Last updated: 2017-03-07

OpenPGP uses public key cryptography to provide features such as digital signatures and message encryption. The standard doesn’t rely on any single certificate authority. Instead, its users build a web of trust among themselves.

Terms

Why Use PGP

E-mail signatures

It is a trivial task to forge e-mail headers, which include the sender’s address. Anyone can send an e-mail that seemingly comes from you. When you sign an e-mail with PGP, the e-mail becomes temper-proof, authentic and indesputable.

Source code signatures

In open-source communities, it is a common practice to sign the software’s source code or packages. Once signed, anyone can verify the source code wasn’t tempered with since it has been signed by the developers or packagers.

E-mail encryption

When you need to transmit sensitive data (access codes, passwords, confidental documents, …) to another person over the internet, you can use PGP to encrypt the message for one particular recipient.

File encryption

Symmetric key encryption (like AES) is usually used to encrypt files, because it demands less hardware resources. However, PGP can also be used to encrypt files.

How it works

PGP relies on public key cryptography – you need a keypair, a public and private key. The public key is meant to be distributed to others through keyservers or other means. The private key should be kept secure and only used by its owner. Protecting the private key is crucial, since anyone who has the private key can impersonate you.

Keyservers

Keyservers, such as pgp.mit.edu, make it easier to handle public keys. Major keyserver usually synchronize with each other.
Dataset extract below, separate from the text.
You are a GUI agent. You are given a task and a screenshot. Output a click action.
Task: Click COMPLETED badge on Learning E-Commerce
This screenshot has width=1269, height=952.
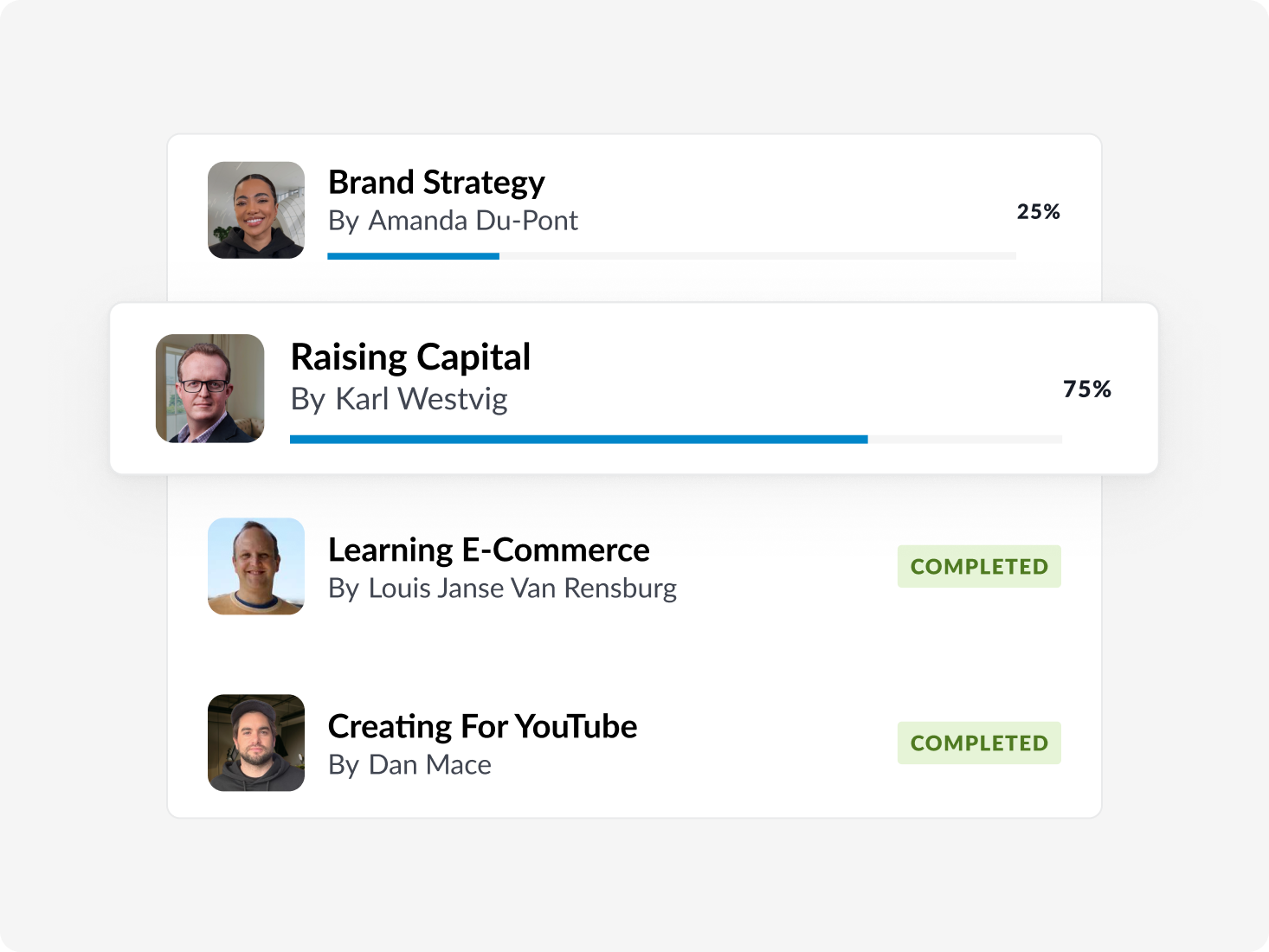tap(979, 566)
Anyone can upload a public key to the keyserver. Also, anyone can issue a keypair with a chosen identity. Since there is no central authority, it is up to every user to decide which key to trust.

Who to trust

There are many reasons why you decide to trust a key and they depend on your particular use case.

Key signing

If you decide to trust another key and verify that it belongs to the owner, you can certify the key with your signature. Afterwards, you can publish this signature to contribute to the web of trust.

Web of trust

As time goes on, you will accumulate keys from other people that you may want to designate as trusted introducers. Everyone else will each choose their own trusted introducers. And everyone will gradually accumulate and distribute with their key a collection of certifying signatures from other people, with the expectation that anyone receiving it will trust at least one or two of the signatures. This will cause the emergence of a decentralized fault-tolerant web of confidence for all public keys.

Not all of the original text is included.